# What to work on
The answer must consist of every line below containing "computer".

# Given entries
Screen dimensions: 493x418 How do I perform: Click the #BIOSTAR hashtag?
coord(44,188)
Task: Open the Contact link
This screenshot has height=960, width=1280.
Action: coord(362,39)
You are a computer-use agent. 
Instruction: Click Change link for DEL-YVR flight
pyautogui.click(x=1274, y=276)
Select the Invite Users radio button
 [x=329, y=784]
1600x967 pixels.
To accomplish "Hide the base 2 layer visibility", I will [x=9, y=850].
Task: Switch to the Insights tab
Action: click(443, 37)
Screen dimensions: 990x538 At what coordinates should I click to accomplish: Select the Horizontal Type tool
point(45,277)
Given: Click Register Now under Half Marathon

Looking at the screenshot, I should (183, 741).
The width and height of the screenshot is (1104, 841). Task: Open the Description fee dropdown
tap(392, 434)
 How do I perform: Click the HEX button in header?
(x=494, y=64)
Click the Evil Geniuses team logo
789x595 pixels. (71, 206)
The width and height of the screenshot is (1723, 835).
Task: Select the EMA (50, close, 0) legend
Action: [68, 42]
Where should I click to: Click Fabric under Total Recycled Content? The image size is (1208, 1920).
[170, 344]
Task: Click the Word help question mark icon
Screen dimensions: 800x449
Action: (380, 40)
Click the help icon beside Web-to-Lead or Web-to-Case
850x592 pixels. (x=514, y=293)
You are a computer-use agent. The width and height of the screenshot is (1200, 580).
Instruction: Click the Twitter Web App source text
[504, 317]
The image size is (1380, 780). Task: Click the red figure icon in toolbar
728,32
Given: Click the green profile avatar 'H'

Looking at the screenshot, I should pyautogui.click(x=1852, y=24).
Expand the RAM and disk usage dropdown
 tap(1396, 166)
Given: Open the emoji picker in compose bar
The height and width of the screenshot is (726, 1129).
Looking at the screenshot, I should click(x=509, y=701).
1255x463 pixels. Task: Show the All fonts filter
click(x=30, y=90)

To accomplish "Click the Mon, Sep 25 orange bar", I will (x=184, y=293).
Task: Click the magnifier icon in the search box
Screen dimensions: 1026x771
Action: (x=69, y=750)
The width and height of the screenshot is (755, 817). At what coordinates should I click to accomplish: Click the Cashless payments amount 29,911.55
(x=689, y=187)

# Final answer
You are a computer-use agent. 
You are a computer-use agent. The width and height of the screenshot is (1200, 580).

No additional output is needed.